Aslı Aydıntaşbaş şunu unutmasın; Türk gençliğinin başka memleket arayışı yoktur. Dünya vatandaşı olma talebi yoktur. Kendisinden akıl isteyecek, soru soracak veya öğüt isteyecek gençlik zaten hiç yoktur. Kendisine tavsiyemiz, hayali gençlik tasvirlerine, süper gözlükleri ile bakarak nostalji köşelerinde ağlayan dostları ile sohbet etmeye devam etmesidir.

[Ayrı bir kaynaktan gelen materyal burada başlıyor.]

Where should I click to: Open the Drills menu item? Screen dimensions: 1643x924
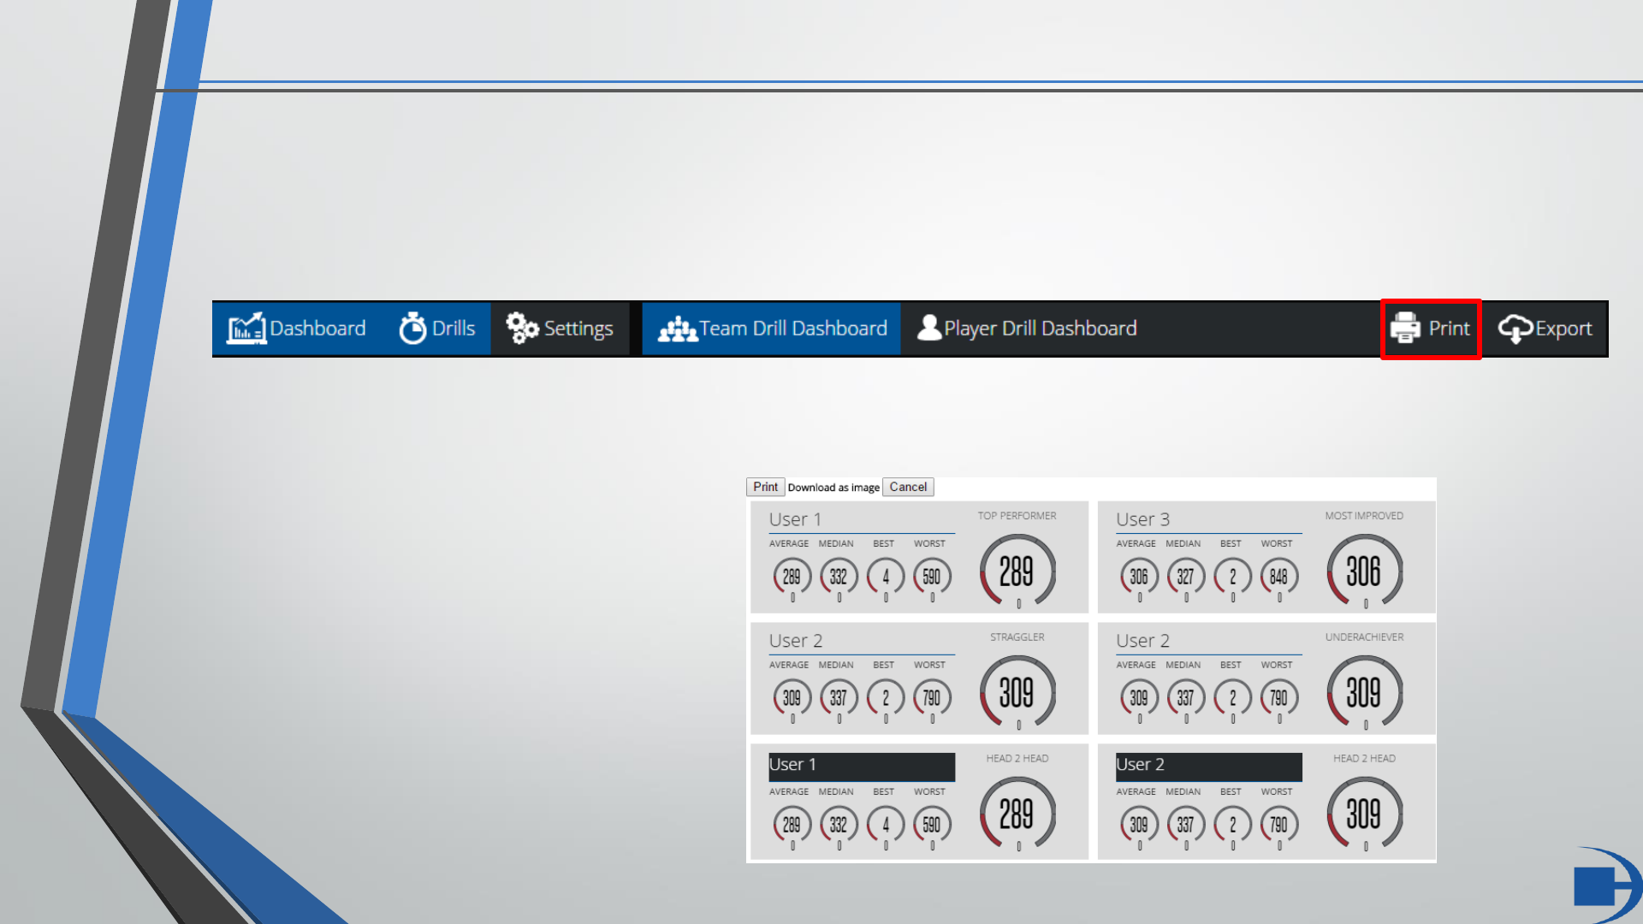click(453, 329)
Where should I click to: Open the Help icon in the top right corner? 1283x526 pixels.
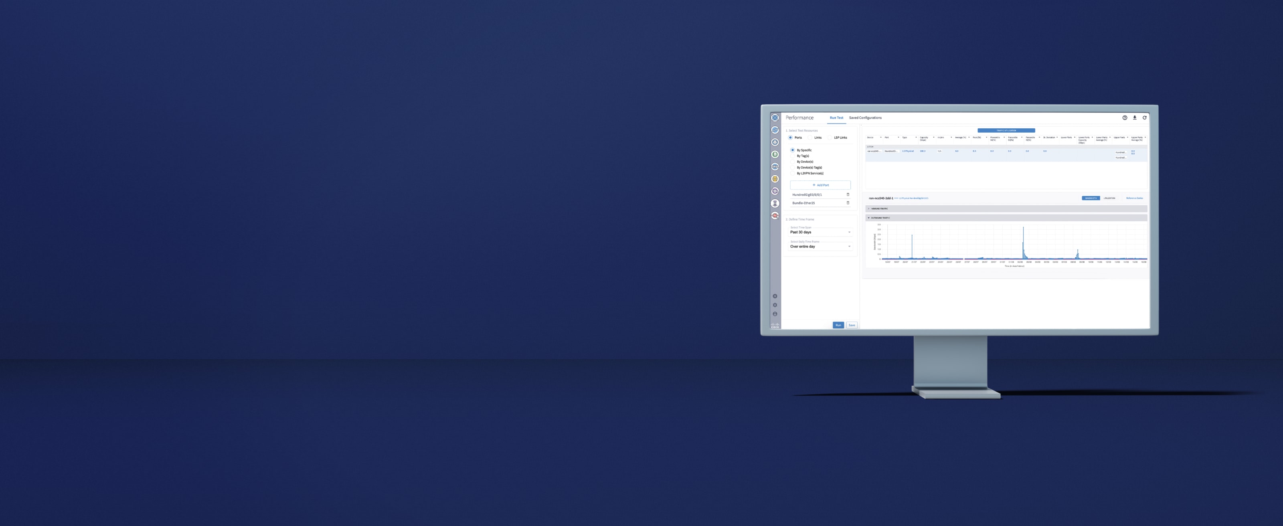[x=1126, y=118]
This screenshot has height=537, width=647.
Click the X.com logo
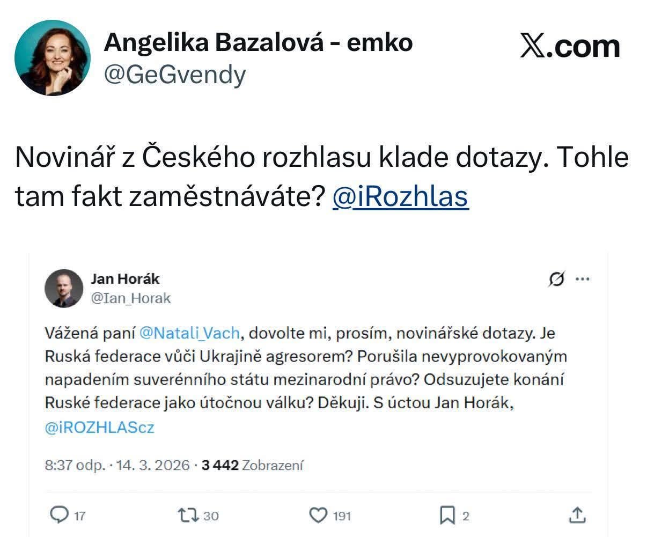tap(570, 46)
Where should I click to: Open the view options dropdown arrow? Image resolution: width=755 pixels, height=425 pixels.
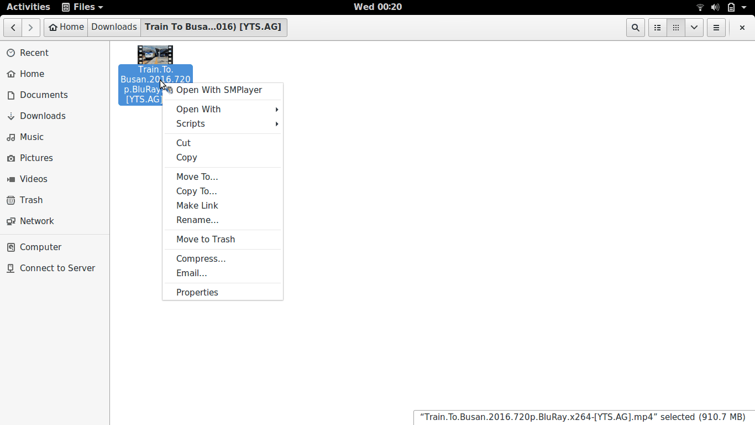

Çünkü Türk Gençliği, 150 yıldır gericiliğe ve emperyalizme karşı mücadele eden Türkiye Gençlik Hareketinin mirasçılarıdır.

Şunu bilir ki;

Mustafa Kemal Atatürk’ün bilinci bugün bizim bilincimizdir.

Attila İlhanların, Uğur Mumcuların, Ahmet Taner Kışlalıların, Bahriye Uçokların sesi, bizim sesimizdir.

Resneli Niyazilerin fedailiği, bizim fedailiğimizdir.

Namık Kemallerin yüreği, bugün bizim yüreğimiz.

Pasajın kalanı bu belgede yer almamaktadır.